I followed all of the steps accordingly specified in the GitHub README file and also made sure that CUDA version was appropriate. Does anybody know how to solve this issue? I’ve tried looking elsewhere online but was unsuccessful. Thanks in advance!

The error message is not very helpful. :confused:
Could you check, if you are running out of memory?

Sorry, but how do I check if I’m running out of memory?

Also on a side note, the server I’m using has two versions of CUDA installed: 9.0 and 10.1. In the /usr/local/ directory there are both cuda-10.1/ and cuda-9.0/, and the cuda file is pointing to /usr/local/cuda-9.0/ (I’m not sure if this is correct terminology). I’m trying to use CUDA 10.1, would this be the cause of the problem? If I install PyTorch using conda install pytorch torchvision cudatoolkit=10.1 -c pytorch then it install fine, but torch.cuda.is_available() returns False.

So I managed to solve my issue, but I haven’t been able to solve this error per se.

I wasn’t aware that the CUDA driver didn’t match CUDA. I assumed that my server administrator took care of it but perhaps there was an error in the process. Regardless, installing PyTorch with the method specified on PyTorch’s homepage now works.

Good to hear you figured out the (binary?) installation issue.

However, that doesn’t solve the build from source failure.
Could you clean the build (python clean), update all submodules (git submodule update --init --recursive) and rebuild it?

While the build is running, you could use htop to observe the system RAM.

I made a new virtual environment and did as you suggested, but it doesn’t seem like it’s a memory problem. There’s plenty of memory left even when the process is taking place.

Is it always throwing this error at the same step and did a clean build not solve anything?

It’s not always at the same time step (e.g. this time it stopped at [3804/4411]) but the error message is the same.

Do you see any other errors before this step in the log?
Since the build uses multiple workers, the actual error might be further up in the log.

I am facing the same issue when build PyTorch-1.4.0 from source.

Here is the building log:

I don’t have this problem when build 1.2.0. Any help is appreciated.

I got the same errors when installing pytorch from source for versions 1.6 and 1.7 on Ubuntu 18.04. I installed the nvidia drivers, cuda 10.2 and cudnn 8.0.3 for 2080ti gpus. I followed the instructions to install pytorch from source and still got the ninja error from above also at “random” points of the installation. I didn’t have these problems on my local machine with Ubuntu 20.04 with the same GPU and same versions. Any help is much appreciated.
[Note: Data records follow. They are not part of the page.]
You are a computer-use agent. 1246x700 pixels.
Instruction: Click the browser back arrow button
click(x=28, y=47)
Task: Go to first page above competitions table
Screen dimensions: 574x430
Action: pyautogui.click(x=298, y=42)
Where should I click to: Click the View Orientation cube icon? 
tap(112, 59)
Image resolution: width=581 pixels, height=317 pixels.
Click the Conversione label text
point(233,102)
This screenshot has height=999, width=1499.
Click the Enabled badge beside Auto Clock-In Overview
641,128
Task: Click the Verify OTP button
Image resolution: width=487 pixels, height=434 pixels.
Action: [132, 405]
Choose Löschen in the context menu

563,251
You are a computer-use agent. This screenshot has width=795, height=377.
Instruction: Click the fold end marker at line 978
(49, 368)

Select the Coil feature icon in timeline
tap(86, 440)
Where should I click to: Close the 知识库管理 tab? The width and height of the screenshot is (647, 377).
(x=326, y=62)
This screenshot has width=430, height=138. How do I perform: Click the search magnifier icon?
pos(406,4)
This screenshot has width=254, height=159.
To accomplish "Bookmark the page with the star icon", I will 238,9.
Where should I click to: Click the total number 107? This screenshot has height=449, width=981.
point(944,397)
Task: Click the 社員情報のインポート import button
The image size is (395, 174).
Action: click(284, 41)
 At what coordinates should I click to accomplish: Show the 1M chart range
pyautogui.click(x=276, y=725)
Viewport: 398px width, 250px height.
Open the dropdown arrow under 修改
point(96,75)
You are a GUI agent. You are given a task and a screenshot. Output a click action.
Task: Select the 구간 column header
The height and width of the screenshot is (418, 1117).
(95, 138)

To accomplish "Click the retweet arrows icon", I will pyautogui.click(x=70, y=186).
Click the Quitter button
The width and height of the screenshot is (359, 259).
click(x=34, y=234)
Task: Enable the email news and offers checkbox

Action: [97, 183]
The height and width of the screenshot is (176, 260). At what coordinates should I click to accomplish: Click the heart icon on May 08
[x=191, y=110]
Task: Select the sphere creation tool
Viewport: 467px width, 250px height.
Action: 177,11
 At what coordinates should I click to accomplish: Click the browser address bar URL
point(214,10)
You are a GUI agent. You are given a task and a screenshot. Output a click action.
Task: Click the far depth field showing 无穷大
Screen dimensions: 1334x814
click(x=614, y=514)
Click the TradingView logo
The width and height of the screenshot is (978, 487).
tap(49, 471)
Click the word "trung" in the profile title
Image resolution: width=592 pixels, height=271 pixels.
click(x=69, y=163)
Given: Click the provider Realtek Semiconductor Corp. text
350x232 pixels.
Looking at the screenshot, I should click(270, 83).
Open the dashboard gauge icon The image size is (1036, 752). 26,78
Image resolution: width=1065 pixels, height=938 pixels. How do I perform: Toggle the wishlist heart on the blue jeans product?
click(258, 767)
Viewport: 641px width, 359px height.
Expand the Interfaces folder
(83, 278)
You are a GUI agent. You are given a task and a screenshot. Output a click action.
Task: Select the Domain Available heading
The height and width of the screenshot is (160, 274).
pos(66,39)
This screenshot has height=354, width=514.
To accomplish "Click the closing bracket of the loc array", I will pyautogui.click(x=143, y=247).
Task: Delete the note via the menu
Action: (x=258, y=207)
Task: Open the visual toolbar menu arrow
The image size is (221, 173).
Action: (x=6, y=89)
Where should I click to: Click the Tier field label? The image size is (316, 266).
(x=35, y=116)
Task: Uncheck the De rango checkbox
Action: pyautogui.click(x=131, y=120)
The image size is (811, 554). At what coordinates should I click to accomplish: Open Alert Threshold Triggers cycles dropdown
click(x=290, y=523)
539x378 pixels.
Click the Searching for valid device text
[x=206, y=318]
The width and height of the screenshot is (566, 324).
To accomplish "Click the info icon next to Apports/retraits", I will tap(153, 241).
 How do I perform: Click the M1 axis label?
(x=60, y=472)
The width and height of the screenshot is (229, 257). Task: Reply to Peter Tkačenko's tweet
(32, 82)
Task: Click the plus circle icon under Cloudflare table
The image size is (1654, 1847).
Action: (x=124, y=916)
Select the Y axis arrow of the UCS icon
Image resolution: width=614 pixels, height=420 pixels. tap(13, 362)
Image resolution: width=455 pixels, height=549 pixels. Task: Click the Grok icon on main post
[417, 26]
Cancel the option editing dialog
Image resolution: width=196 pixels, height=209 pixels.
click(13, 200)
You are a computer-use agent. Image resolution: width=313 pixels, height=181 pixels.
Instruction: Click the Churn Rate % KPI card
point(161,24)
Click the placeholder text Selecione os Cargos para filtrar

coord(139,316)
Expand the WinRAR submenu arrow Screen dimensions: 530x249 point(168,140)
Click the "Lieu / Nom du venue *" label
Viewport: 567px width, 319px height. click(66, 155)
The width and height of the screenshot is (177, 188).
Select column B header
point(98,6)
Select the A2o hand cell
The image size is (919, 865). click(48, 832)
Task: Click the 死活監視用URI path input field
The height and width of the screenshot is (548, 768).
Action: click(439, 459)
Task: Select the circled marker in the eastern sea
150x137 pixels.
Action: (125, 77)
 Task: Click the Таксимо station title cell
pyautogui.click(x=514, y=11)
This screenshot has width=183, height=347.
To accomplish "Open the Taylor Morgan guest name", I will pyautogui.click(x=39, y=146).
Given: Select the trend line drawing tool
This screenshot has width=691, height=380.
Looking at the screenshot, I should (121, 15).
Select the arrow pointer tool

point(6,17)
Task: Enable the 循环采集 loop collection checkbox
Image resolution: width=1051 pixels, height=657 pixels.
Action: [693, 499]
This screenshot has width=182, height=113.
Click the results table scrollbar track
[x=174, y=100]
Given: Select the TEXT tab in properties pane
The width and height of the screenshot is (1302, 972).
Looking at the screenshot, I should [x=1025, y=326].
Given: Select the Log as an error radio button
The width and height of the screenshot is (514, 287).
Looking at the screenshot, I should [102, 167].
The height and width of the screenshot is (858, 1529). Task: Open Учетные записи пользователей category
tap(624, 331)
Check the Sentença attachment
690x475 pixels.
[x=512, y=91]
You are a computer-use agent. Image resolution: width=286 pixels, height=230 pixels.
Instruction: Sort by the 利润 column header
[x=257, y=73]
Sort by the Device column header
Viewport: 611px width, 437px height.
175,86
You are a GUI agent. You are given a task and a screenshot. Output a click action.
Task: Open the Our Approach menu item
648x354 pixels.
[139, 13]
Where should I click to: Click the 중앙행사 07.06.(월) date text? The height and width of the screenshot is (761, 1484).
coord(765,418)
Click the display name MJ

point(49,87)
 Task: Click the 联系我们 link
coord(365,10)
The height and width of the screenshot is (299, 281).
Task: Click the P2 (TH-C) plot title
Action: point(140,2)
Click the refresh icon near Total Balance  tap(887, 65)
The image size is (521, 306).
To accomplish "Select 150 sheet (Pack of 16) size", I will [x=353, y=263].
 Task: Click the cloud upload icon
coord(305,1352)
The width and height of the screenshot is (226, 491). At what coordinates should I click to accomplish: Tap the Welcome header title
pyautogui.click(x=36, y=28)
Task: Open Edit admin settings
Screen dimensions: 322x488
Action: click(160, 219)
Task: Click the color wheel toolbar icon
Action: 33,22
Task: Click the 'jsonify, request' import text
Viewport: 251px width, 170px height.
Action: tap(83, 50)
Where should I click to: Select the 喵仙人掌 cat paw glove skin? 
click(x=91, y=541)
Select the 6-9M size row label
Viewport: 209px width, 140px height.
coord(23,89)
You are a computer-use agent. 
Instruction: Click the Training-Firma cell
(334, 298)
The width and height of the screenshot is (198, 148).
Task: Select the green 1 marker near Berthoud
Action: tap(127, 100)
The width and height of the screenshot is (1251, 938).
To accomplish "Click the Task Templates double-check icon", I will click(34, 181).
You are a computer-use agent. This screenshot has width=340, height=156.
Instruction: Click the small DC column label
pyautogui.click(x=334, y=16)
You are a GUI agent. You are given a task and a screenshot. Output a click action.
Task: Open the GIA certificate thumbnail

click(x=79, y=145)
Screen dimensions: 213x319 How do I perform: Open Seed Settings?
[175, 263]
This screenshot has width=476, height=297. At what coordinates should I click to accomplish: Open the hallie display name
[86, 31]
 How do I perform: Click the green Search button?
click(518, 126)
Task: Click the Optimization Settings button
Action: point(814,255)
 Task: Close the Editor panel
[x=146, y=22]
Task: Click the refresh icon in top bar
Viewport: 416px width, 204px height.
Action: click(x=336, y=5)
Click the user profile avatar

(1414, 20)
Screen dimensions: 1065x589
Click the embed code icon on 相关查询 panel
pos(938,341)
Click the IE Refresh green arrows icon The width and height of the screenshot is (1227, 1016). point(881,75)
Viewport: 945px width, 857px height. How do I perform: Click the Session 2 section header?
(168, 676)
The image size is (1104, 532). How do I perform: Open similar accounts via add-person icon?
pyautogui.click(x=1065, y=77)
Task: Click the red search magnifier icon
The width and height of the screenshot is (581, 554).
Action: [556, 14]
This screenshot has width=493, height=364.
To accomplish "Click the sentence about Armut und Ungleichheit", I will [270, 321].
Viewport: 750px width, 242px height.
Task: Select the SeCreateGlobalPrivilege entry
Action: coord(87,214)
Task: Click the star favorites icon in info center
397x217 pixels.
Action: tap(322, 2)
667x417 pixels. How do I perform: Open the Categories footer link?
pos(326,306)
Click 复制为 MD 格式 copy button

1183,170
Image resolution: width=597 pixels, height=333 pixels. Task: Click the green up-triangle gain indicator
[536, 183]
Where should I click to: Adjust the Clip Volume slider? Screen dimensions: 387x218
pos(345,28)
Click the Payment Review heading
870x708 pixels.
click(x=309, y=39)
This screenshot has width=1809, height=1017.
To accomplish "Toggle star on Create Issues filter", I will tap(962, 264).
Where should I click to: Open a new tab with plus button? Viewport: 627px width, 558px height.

The previous error was created by a potentially old version of GLIBCXX:

../../lib/ error: undefined reference to 'std::thread::_State::~_State()', version 'GLIBCXX_3.4.22'
../../lib/ error: undefined reference to 'typeinfo for std::thread::_State', version 'GLIBCXX_3.4.22'
../../lib/ error: undefined reference to 'std::runtime_error::runtime_error(char const*)', version 'GLIBCXX_3.4.21'

Could you check the install log for errors?
Note that the installation might continue for some steps and the error might be shown in previous lines.